- Task to carry out -
Lines before the one containing "Task: Click the pencil icon on Give Feedback" are not wanted; restate the rest below word for word, through the last line, but drop any pictures.
------------------------------------------------
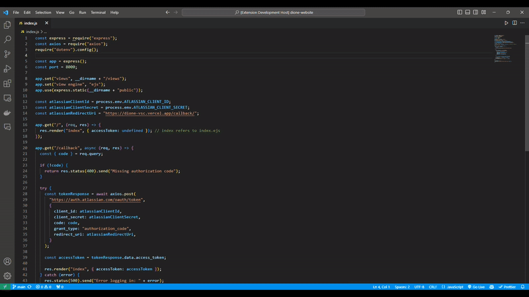Open the Explorer view in activity bar
This screenshot has width=529, height=297.
[x=7, y=25]
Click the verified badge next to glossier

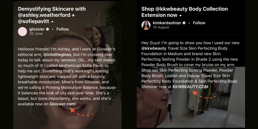point(47,29)
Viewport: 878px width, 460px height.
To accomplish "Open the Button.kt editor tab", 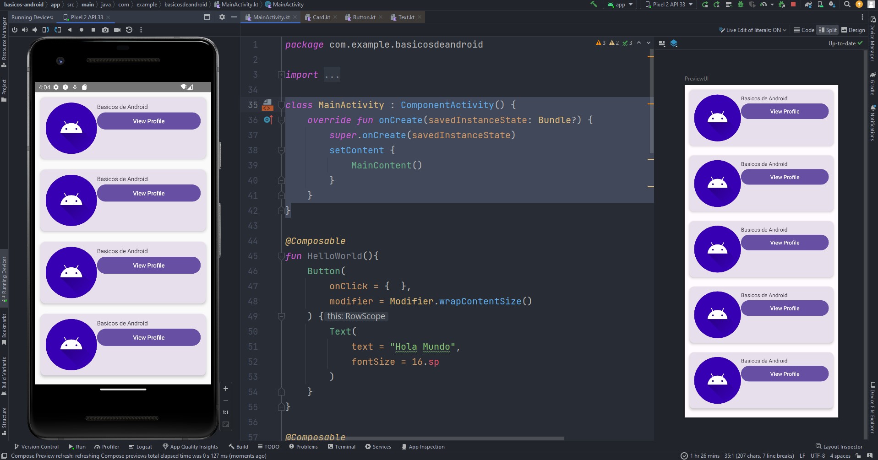I will click(x=364, y=17).
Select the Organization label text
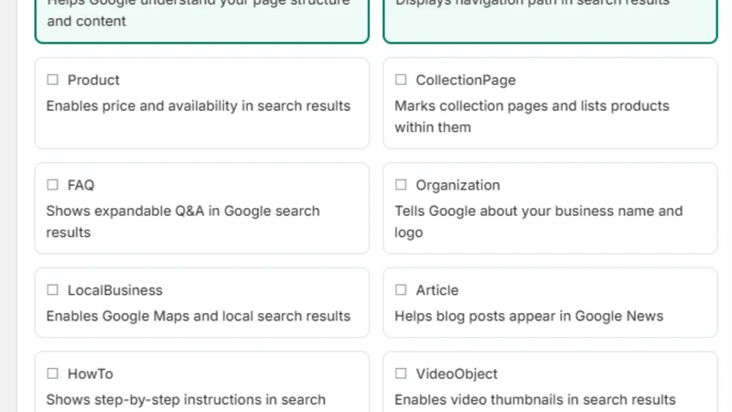Screen dimensions: 732x412 458,185
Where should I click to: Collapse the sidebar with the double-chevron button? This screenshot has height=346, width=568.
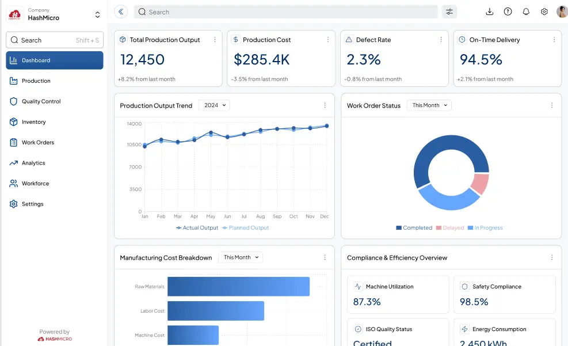pyautogui.click(x=120, y=12)
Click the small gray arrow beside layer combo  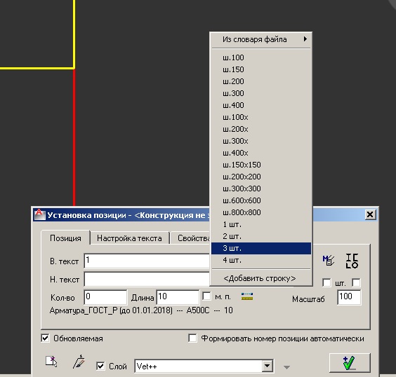[286, 367]
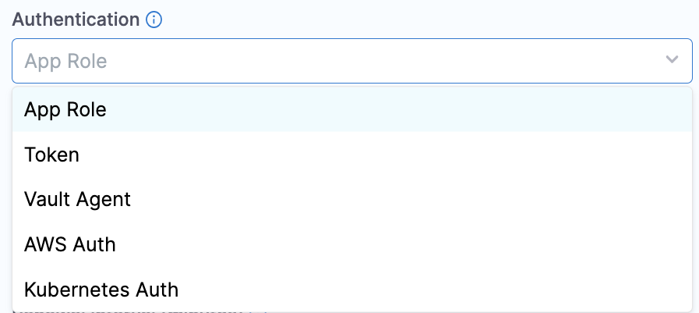Image resolution: width=699 pixels, height=313 pixels.
Task: Collapse the dropdown using the chevron arrow
Action: (x=672, y=60)
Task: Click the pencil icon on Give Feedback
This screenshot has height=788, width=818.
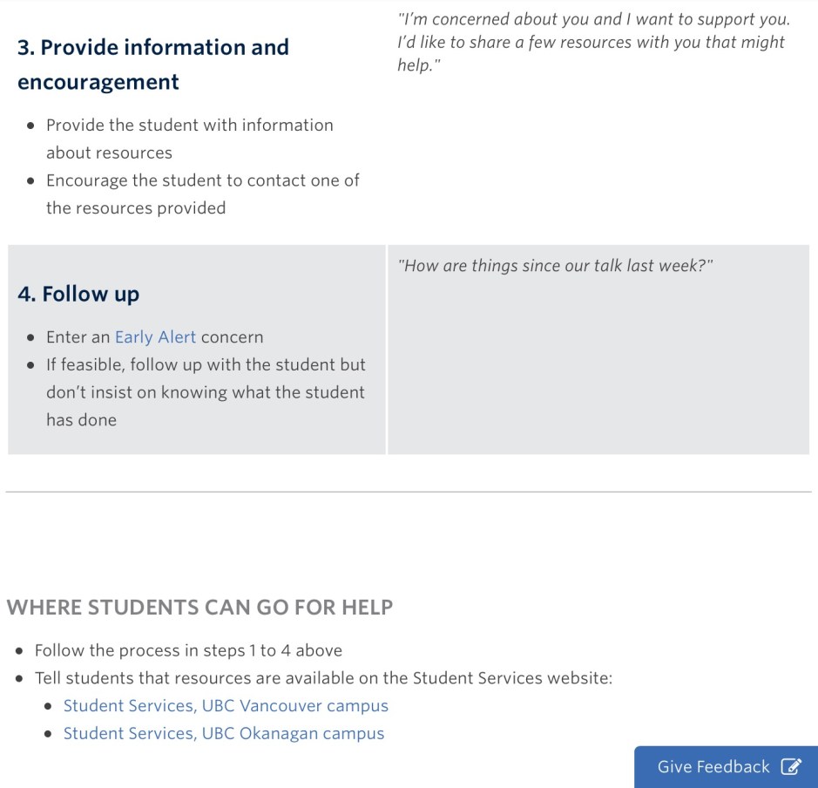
------------------------------------------------
- Solution -
Task: Click the pencil icon on Give Feedback
This screenshot has height=788, width=818.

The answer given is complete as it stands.